Early Village-Based Society and Long-Term Cultural Evolution in the South-Central Andean Altiplano

Timothy McAndrews

PhD Thesis. 1998

The Formative Period in the south-central Andean antiplano is characterized by several social developments including permanent village life, early agriculture, new technologies (pottery and metal), and the emergence of more complex socio-political organization. The present research illuminates some of the processes behind these developments by investigating the Formative Period settlement systems of the Wankarani Complex in La Joya, Rio Kochi, and Belen regions in the department of Oruro, Bolivia. This project specifically focuses on reconstructing and explaining the emergence and organization of early village-based societies. The necessary data was obtained through regional survey, surface collection, and the limited test excavation.

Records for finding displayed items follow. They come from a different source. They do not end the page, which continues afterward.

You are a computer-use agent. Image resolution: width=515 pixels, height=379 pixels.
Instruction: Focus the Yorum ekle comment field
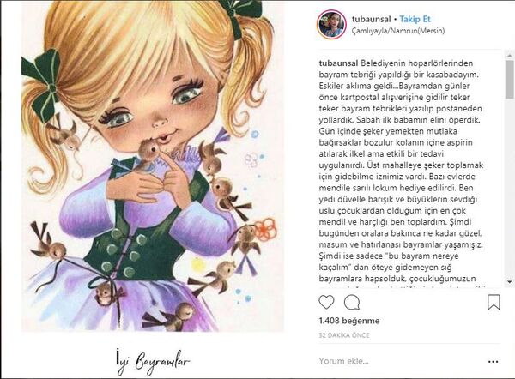pos(401,361)
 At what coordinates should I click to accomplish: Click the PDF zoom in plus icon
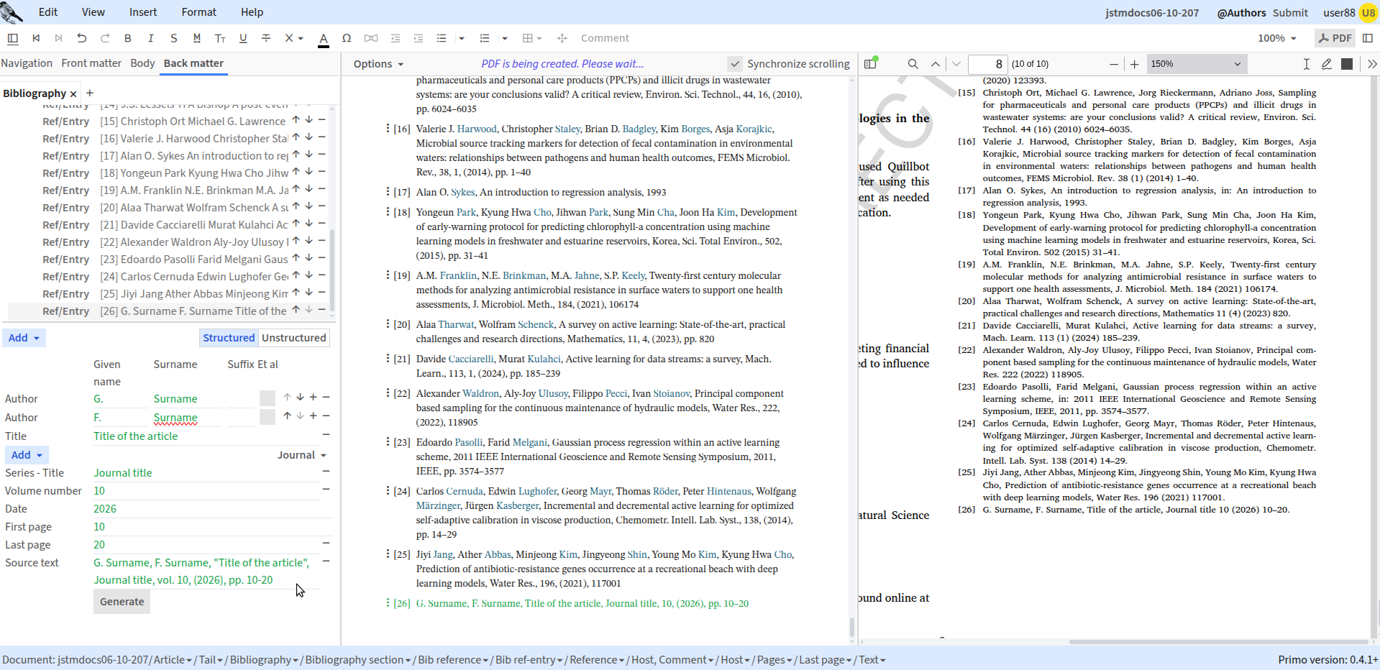click(x=1134, y=64)
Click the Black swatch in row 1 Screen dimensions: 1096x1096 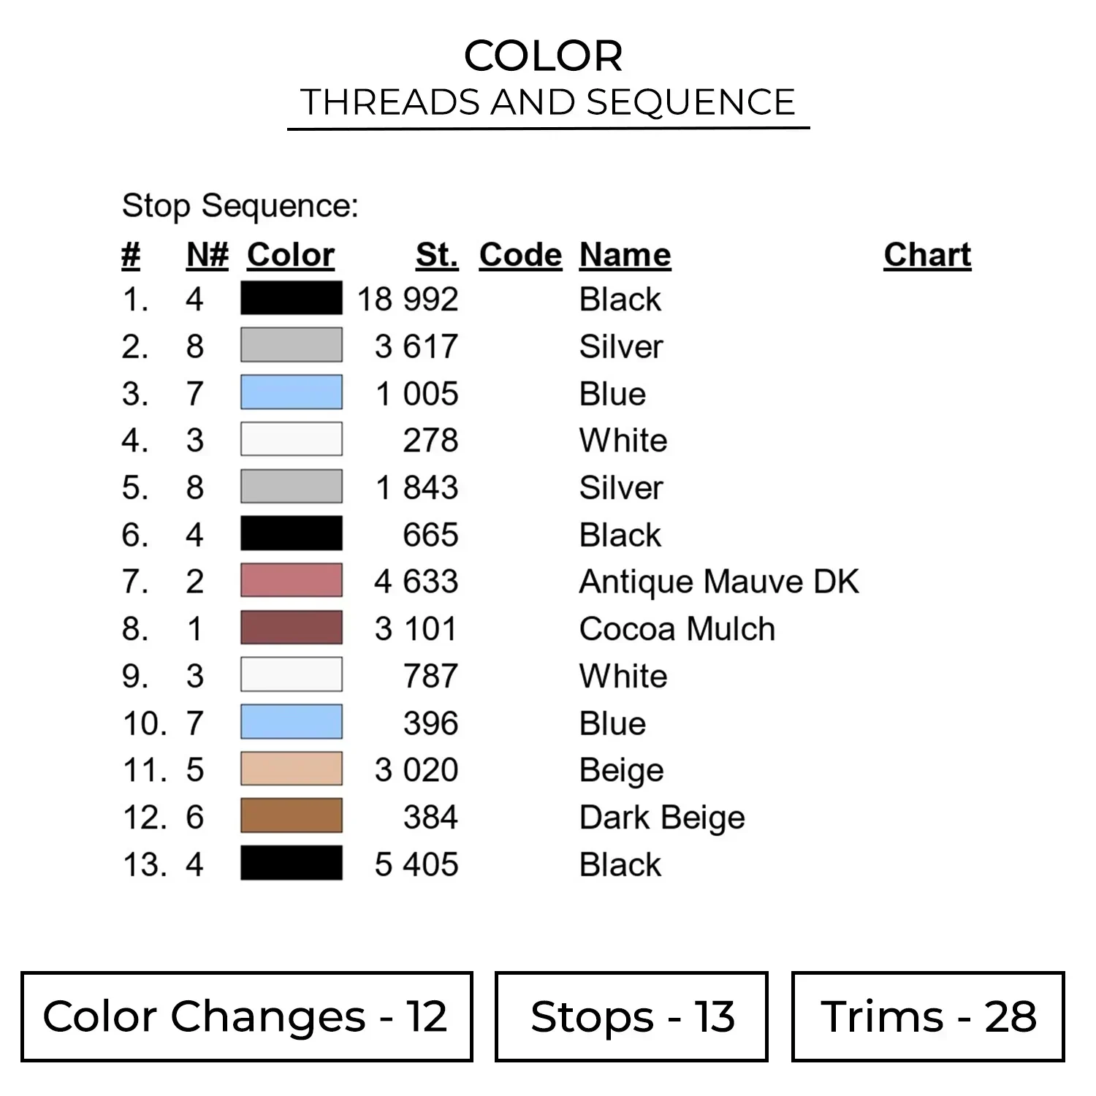[292, 298]
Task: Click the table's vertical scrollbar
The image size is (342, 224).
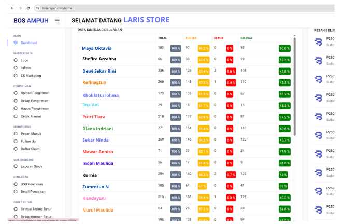Action: (294, 83)
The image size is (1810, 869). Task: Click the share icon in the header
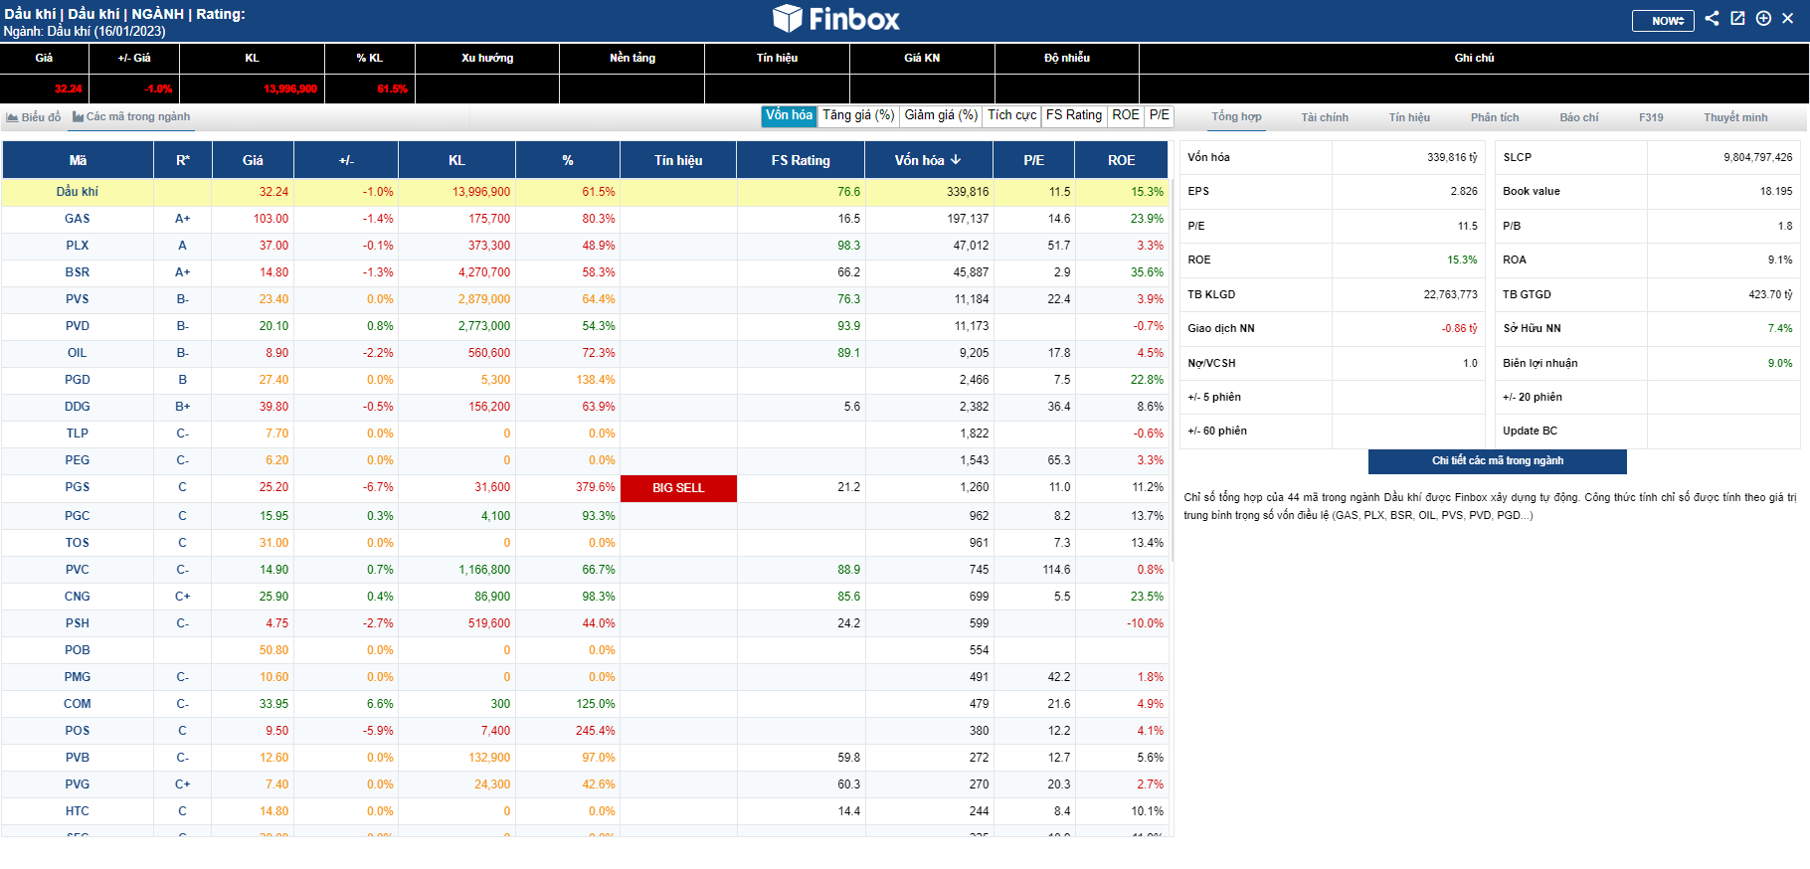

This project contributes to the expanding comparative database on the Formative Period in the south-central Andes, and it offers comparative settlement pattern data for a time span of over 3500 years from the Formative through Inca times. Examining early village-based society in this long-term evolutionary framework provides insight into why early villages emerged in the first place, as well as an understanding on the socio-cultural trajectories that followed initial sedentarization. Finally, although this project focuses specifically on the south-central Andean antiplano, it hopes to contribute theoretically to our understanding of the emergence of early sedentary villages and subsequent socio-cultural developments cross-culturally.